In today's puzzle (Jan 21), starting from your position at UP37, there is a suitable quad (12,25,57,17) in col(a). Using this as my 'anchor chain', the whole puzzle falls out. Trust me.

Morgan  From NY
Preface: Steve, you're a genius. I've seen your approach to puzzles and my brain just doesn't go that way. I never understand your proofs of puzzles I've completed. I doubt I'll ever get your chain approach or all the methods of logic you apply, regardless of how our solutions might overlap.

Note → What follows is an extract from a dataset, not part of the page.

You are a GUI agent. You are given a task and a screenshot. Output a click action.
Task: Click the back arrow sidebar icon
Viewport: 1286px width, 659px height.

SO, I'm starting the puzzle, naked trip in box 9. Then I notice naked trips @ 7ac and 8df which gives the 7 at 7e and opens 3 naked pairs and a hidden single. Those pairs open more pairs and singles and I'm thinking 'whoa, I'm smelling a trap. This sneaky bastage is leading me to huge bivalue chain to color or a BUG+1' Then I spot the two hidden 8s that open the final two 8s. At 37 our boards are identical. I didn't notice your y-wing. We both had the naked 36 at 3hi (you didn't eliminate the 6s at 3be but I see that the presence of the 6s was irrelavant to your technique). I used an APE for the 6 at 1c and the puzzle fell apart. Looks like we took virtually the same route. With .au being ~14 hours ahead, we'll have the new puzzle (Monday's) soon.
Always a pleasure.
Morgan  From NY
P.S. Do you create these puzzles or are you a fellow, albeit professorial, solver?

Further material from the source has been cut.